The next step is to update documentation and submit updates to the patches they have already submitted upstream to FreeBSD. ASLR is the first step in a long list of exploit mitigation technologies HardenedBSD plans to implement.

8 of 66 comments (clear)

  1. Update documentation by zAPPzAPP · · Score: 3, Funny

    That's always my next step too

  2. Old story by no-body · · Score: 2

    Adamantix over 10 years ago but got silent after version 2 or so. Tried to find their soure recently- impossible. Would have been great to get it to current HW compatibility. End of old story.

  3. OpenBSD? by Anonymous Coward · · Score: 2, Interesting

    I believe OpenBSD already added this functionality. Yer or two ago. How is this implementation better than theirs?

  4. Re:Why not just use OpenBSDs? by Zer0P · · Score: 5, Interesting

    Wouldn't it be easier to just import OpenBSD's implementation?

    See the pictures under this link: http://hup.hu/node/140322 . ;)

  5. My big question now... by tlambert · · Score: 3, Interesting

    My big question now...

    Can I still run the debugger on running binaries, or does the debugger now need work done on it?

    Same question, but for core dumps.

    1. Re:My big question now... by tlambert · · Score: 2

      It will also reveal some bugs that were nicely hidden before, when the particular fixed allocation didn't cause any immediately visible issues.

      Fuzzing is useless, if you can't reproduce the bug.

      It's the same as saying "There's a bug in there *somewhere*, but I will be damned if I can tell you where!".

      Eng: "You mean 'It's broke'?"

      Test: "Yeah."

      Eng: "Thank you very F'ing much!"

      Test: "What are you typing?"

      Eng: "I'm closing your bug as 'Can not reproduce'; there: done!"

  6. Re:All that effort, so little protection by Bengie · · Score: 2

    If you can read the address space you can defeat ASLR

    Ohh, you mean segfault when you read unallocated memory?
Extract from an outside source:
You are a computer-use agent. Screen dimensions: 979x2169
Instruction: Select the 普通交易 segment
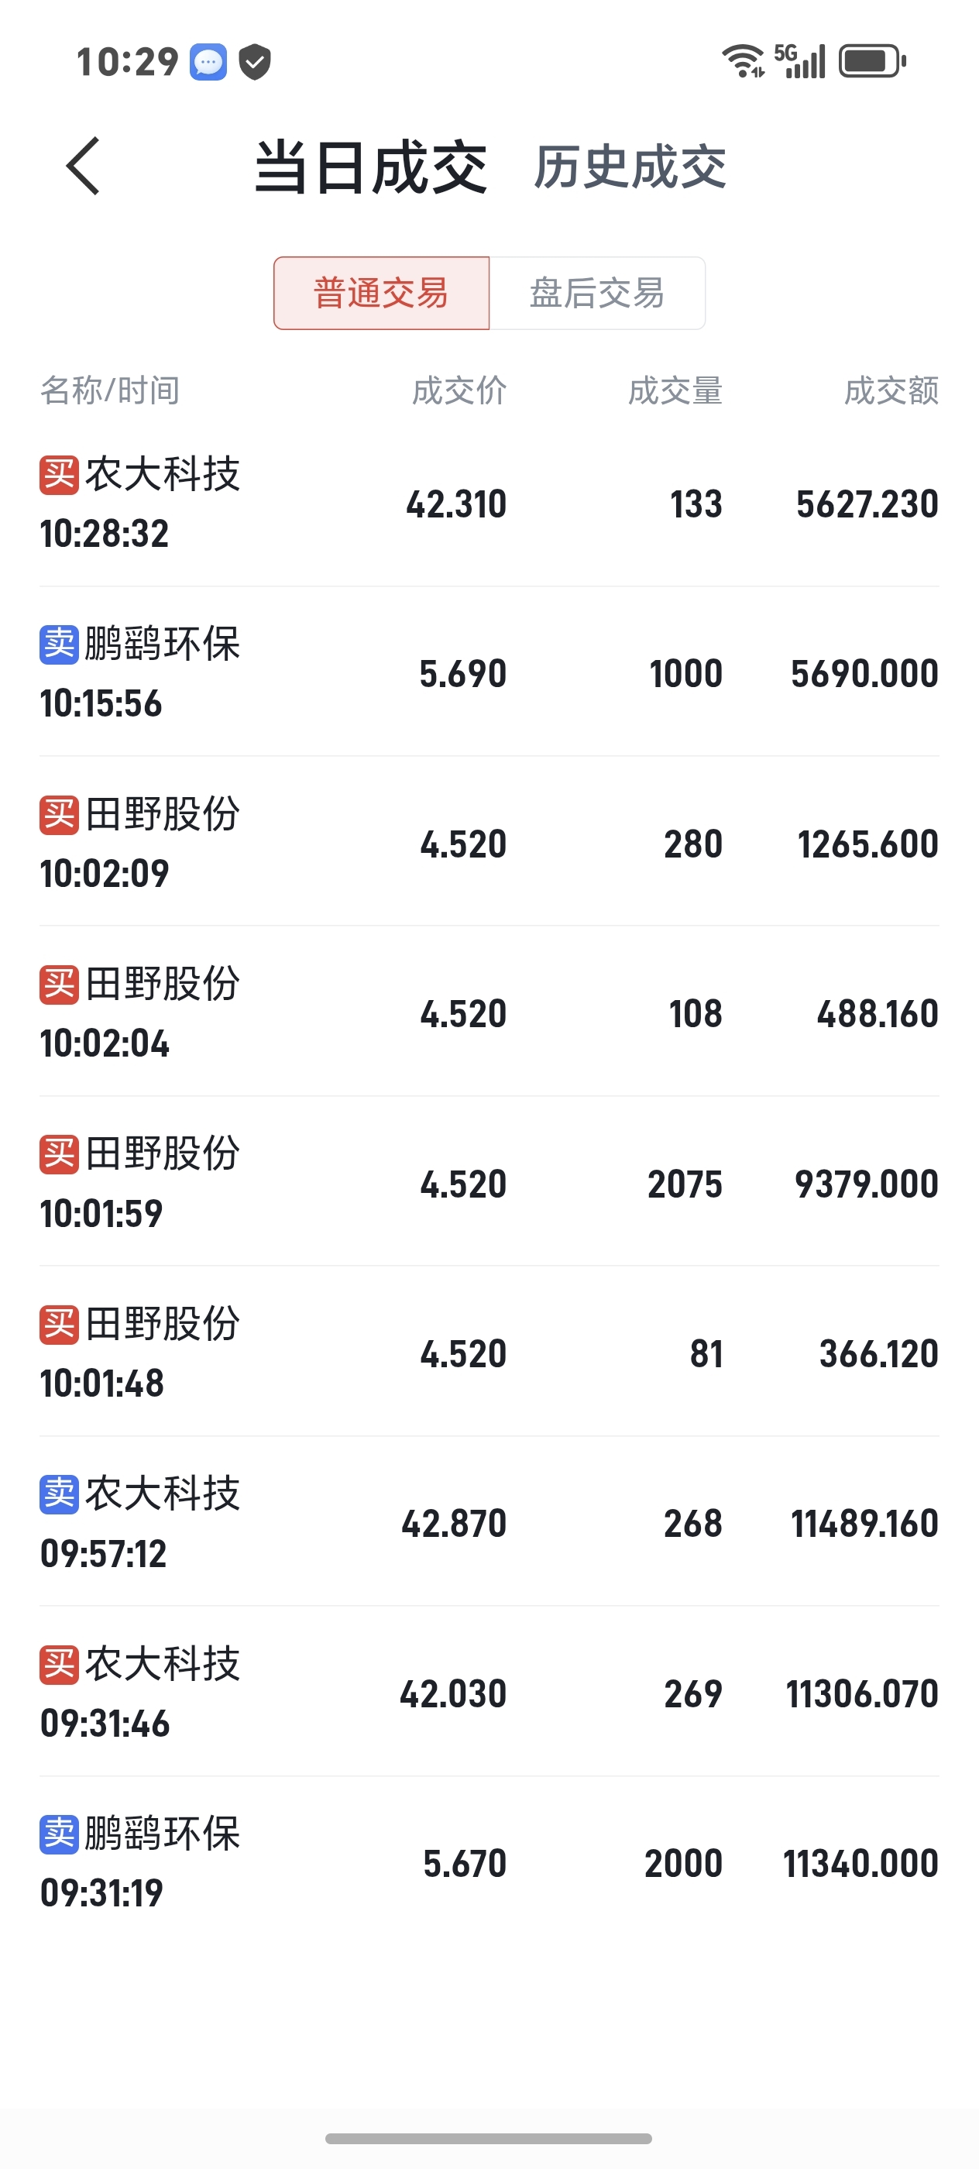[x=381, y=293]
Even if you could, are you planning to read all 8,589,934,592GiB of the address space? with O(n) scaling, assuming a crazy low 1 clock cycle per address, it would take you about 35 years to scan the entire 2^63 user virtual address space at 4ghz.

    I am not saying ASLR is perfect, I'm just saying it's not nearly as simple as you make it out to be.

  7. Re:Pollination is good by Bengie · · Score: 2

    Pollination is good

    HardenedBSD was forked with the explicit idea of testing new security ideas and seeing what works, then pushing the code upstream back to FreeBSD. *BSD is not like Linux distros where they rarely work together. A lot of security ideas require some major changes that would not be feasible as a simple branch.